SOURCE DATA:
◇ ◇ ◇
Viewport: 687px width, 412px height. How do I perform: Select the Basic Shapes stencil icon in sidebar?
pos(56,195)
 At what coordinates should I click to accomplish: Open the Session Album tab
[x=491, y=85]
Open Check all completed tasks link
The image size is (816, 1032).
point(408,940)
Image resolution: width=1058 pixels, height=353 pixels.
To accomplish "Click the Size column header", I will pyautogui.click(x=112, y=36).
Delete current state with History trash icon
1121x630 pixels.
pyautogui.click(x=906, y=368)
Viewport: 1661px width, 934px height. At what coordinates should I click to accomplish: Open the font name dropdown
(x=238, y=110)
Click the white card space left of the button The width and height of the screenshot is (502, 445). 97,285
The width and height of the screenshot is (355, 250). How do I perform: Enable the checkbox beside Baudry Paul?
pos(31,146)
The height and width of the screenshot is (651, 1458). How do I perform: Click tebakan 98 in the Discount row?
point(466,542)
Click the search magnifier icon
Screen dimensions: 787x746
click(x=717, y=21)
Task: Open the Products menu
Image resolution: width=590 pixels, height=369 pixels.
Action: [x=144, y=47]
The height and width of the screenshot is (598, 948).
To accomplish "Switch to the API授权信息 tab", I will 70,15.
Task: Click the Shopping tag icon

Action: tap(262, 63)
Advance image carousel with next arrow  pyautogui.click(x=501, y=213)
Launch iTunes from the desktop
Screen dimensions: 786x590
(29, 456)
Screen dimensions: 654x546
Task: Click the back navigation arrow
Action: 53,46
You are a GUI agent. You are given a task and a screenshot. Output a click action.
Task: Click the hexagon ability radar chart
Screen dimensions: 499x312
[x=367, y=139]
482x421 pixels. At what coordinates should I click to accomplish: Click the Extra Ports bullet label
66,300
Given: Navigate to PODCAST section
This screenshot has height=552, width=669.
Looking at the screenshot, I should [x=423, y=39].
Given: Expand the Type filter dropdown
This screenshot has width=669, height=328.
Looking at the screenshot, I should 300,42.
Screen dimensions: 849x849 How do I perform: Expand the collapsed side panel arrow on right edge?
◇ ◇ ◇
YOUR INSTRUCTIONS:
Output, with no changes, the lines of the material starting with the line containing "Click the white" and continuing through the end of the material, including both the first and last lines.

RESULT BELOW:
Click the white card space left of the button The width and height of the screenshot is (502, 445). 97,285
The width and height of the screenshot is (355, 250). How do I perform: Enable the checkbox beside Baudry Paul?
pos(31,146)
The height and width of the screenshot is (651, 1458). How do I perform: Click tebakan 98 in the Discount row?
point(466,542)
Click the search magnifier icon
Screen dimensions: 787x746
click(x=717, y=21)
Task: Open the Products menu
Image resolution: width=590 pixels, height=369 pixels.
Action: [x=144, y=47]
The height and width of the screenshot is (598, 948).
To accomplish "Switch to the API授权信息 tab", I will 70,15.
Task: Click the Shopping tag icon

Action: tap(262, 63)
Advance image carousel with next arrow  pyautogui.click(x=501, y=213)
Launch iTunes from the desktop
Screen dimensions: 786x590
(29, 456)
Screen dimensions: 654x546
Task: Click the back navigation arrow
Action: 53,46
You are a GUI agent. You are given a task and a screenshot. Output a click action.
Task: Click the hexagon ability radar chart
Screen dimensions: 499x312
[x=367, y=139]
482x421 pixels. At what coordinates should I click to accomplish: Click the Extra Ports bullet label
66,300
Given: Navigate to PODCAST section
This screenshot has height=552, width=669.
Looking at the screenshot, I should [x=423, y=39].
Given: Expand the Type filter dropdown
This screenshot has width=669, height=328.
Looking at the screenshot, I should 300,42.
Screen dimensions: 849x849 How do I perform: Expand the collapsed side panel arrow on right edge?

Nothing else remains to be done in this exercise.